Thursday, March 27, 2008

Beautiful destruction

I have been playing Sins of a Solar Empire for several days now. In the beginning, I was mostly playing from a macro view, where I see planets and fleets. Lately, I've been taking advantage to zoom in into a middle of a fleet action.

I'm sure you've seen space fleet battles on some form of entertainment media. Well, this is like watching a skirmish in Battlestar Galactica, only its my ships engaged. Streaming missile trails, bomber squadrons screaming in on attack runs, capital ships pounding each other with amazing salvos, oh my!

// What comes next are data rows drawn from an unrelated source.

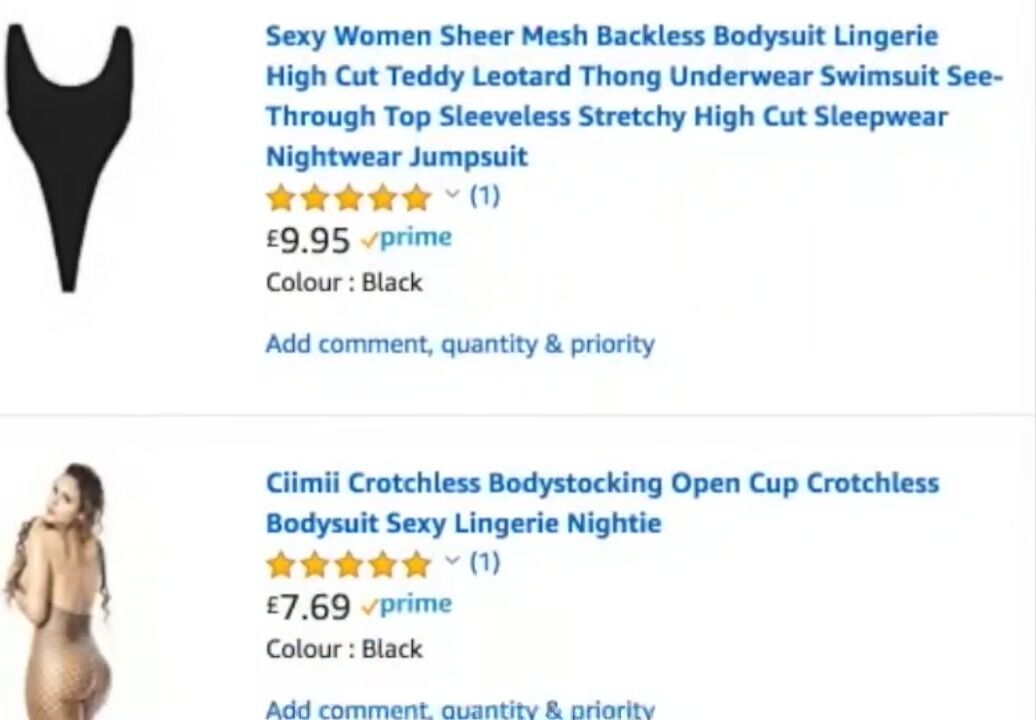Click the first star on the £7.69 item
The height and width of the screenshot is (720, 1036).
click(x=282, y=565)
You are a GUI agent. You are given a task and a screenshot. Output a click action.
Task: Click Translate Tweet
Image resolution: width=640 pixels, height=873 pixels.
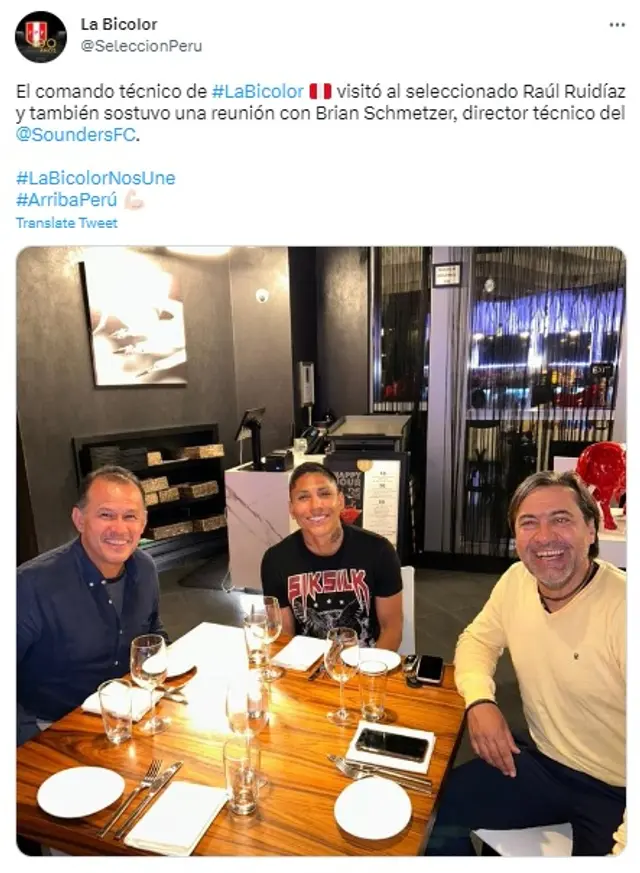(66, 223)
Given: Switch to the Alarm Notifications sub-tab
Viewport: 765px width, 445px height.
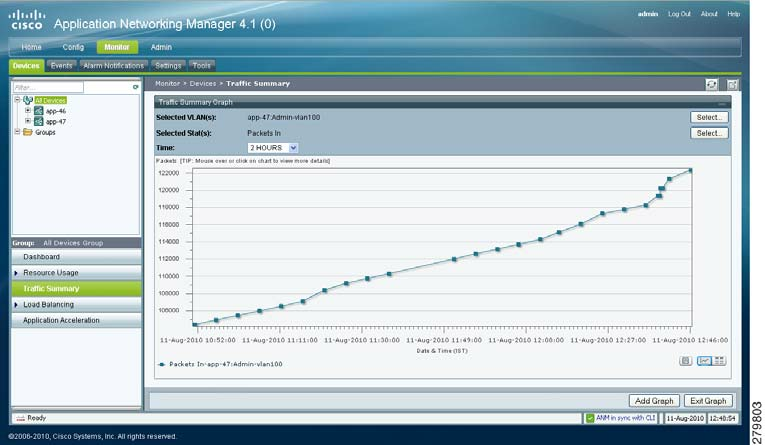Looking at the screenshot, I should coord(115,65).
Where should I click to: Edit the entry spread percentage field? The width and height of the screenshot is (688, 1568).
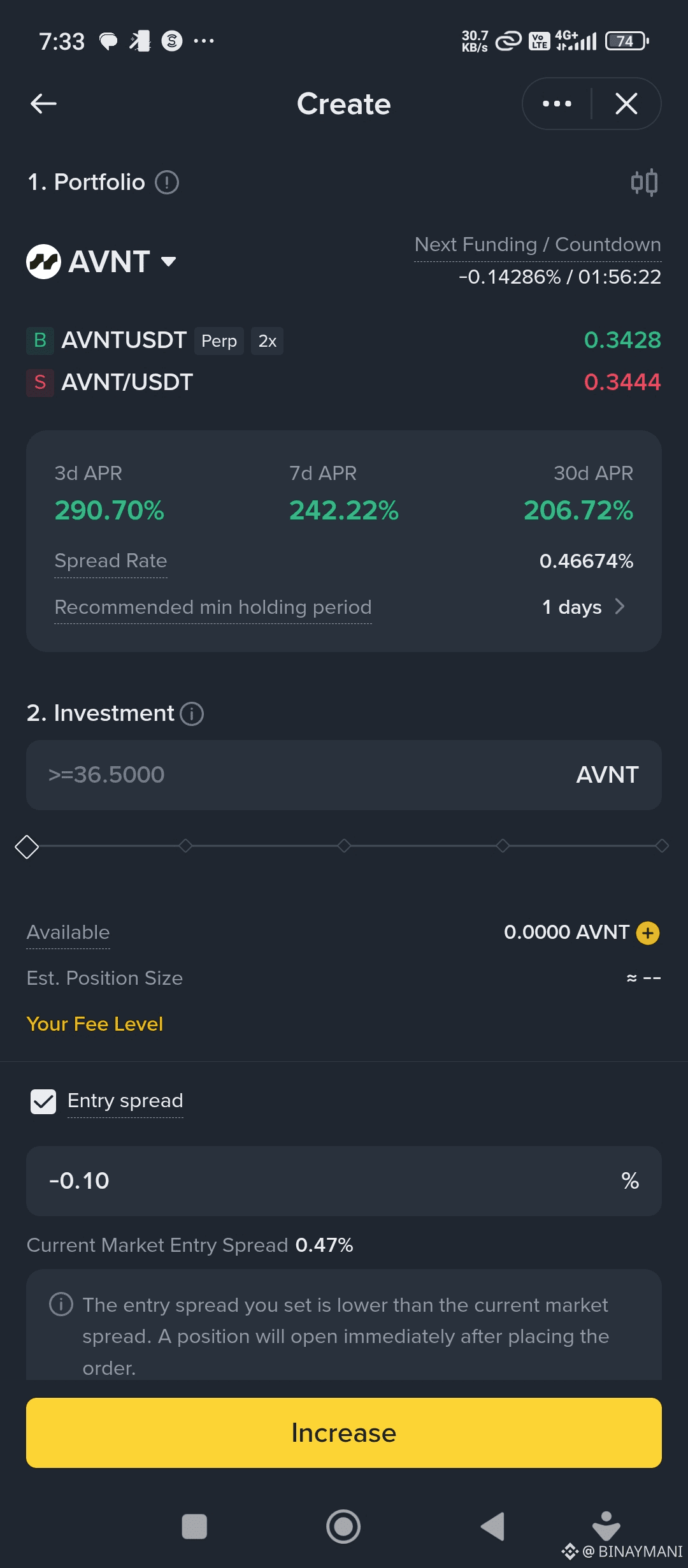tap(319, 1180)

In the game, you can form alliances of various kinds with the other races/factions/competitors. In one game, I formed ties with a particular faction and for many turns our partnership went well. Unfortunately, it all went pear-shaped towards the end and I found myself in a shooting war with my ex-partner. Of course, being a technologist, my fleets were superior in every way. It was a very short war.

One of my fleets had jumped into the last planet held by my ex-partner and made short work of the survivors of its space-borne force and static defences. Then the final assault on the planet began in earnest.

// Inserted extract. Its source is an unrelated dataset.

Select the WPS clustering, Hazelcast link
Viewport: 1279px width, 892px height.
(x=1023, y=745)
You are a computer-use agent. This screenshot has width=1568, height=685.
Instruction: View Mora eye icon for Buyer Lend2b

If you're a fan of Babylon 5, you'll recall that scene where Mollari is watching in horror as the Centauri fleet bombed the Narns back to the Stone Age via orbital bombardment.

Well, I zoomed in during final assault and there it was - my fleet sterilizing a planet via orbital bombardment. The trails of weapons fire streamed from my fleet onto the planet, with sudden flashes off the cloudtops as nuclear fire tore the life from its surface.

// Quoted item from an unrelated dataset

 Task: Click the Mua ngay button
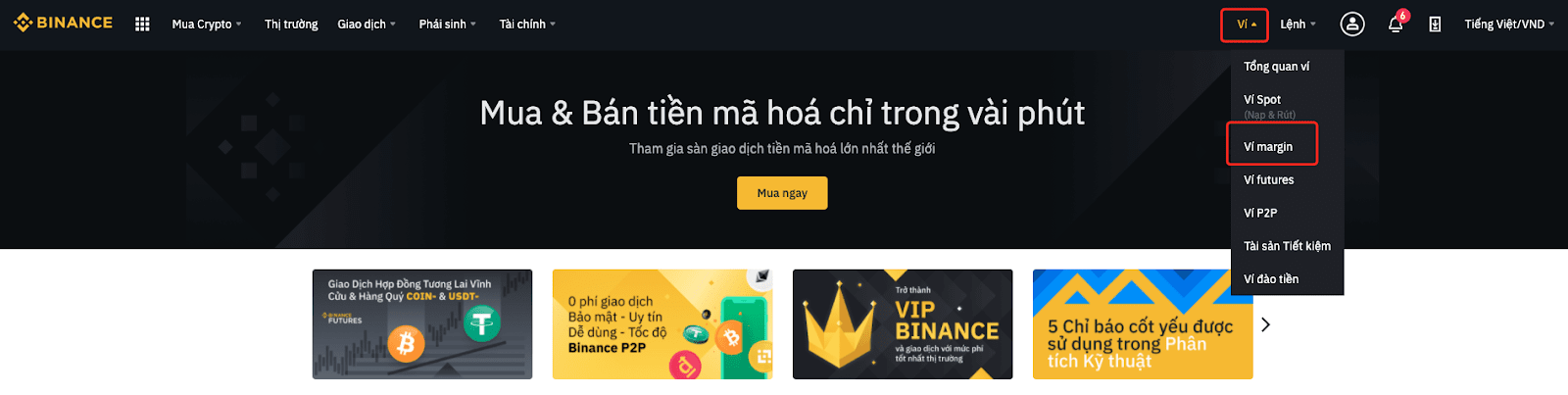pyautogui.click(x=782, y=193)
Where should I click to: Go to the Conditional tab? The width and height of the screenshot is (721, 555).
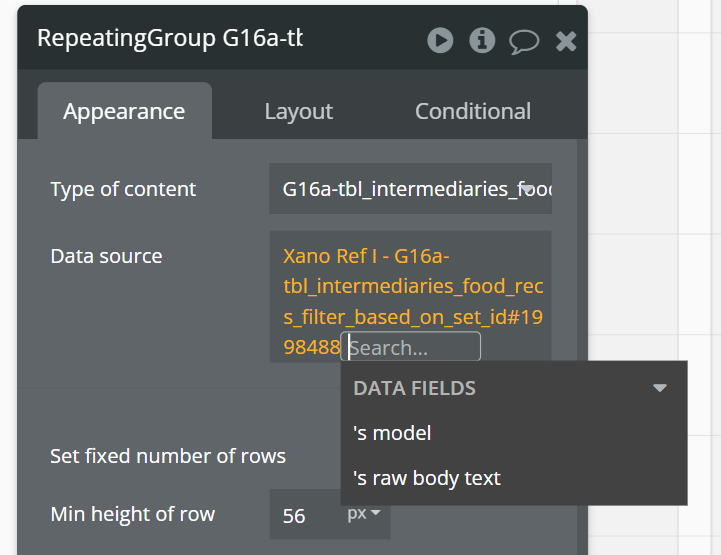473,111
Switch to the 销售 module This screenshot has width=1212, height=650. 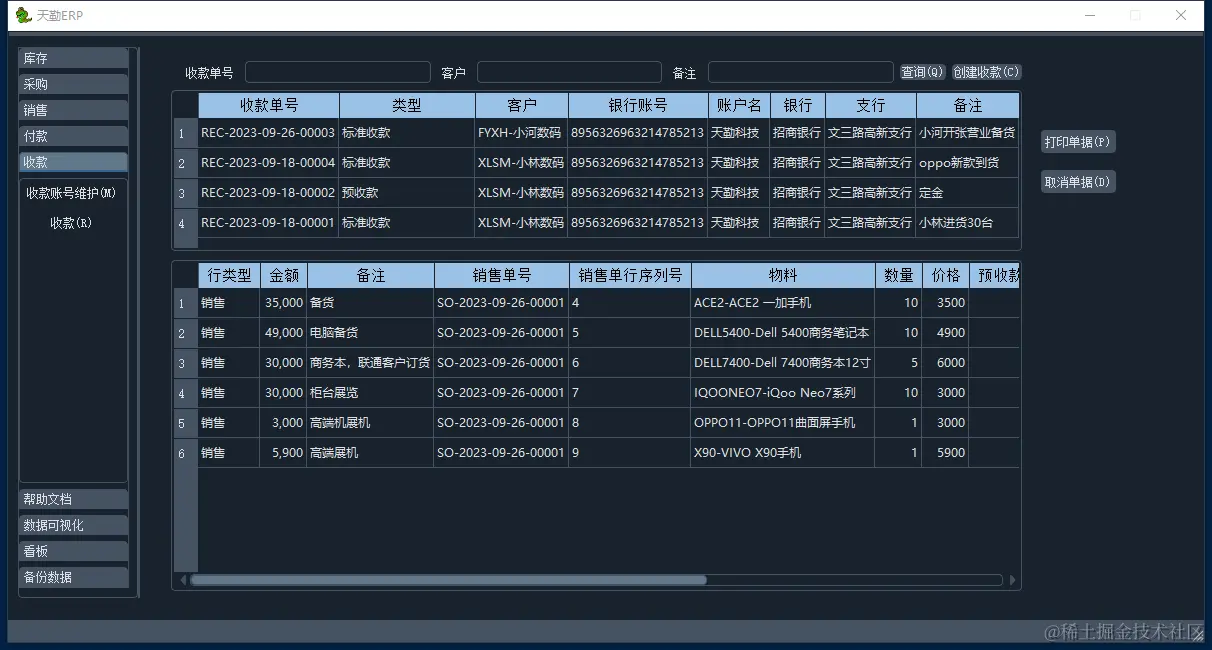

It was beautiful and horrifying at the same time. Yes, I know it's just a game but while we're not quite there yet in terms of being able to have a space fleet bombard a planet, we're perfectly capable of imagining it these days, enacting them through games. And that's the first step for us humans - if we can imagine it, we can probably make it happen someday.

Beautiful yet terrifying. I shall have to think about the what-ifs on morality-vs-necessity of such an attack a bit more. It's just a game, but sometimes the incidental hypotheticals transcend the gameplay itself.

Regardless, a beautiful game. Kudos to Stardock and Ironclad for a job well done.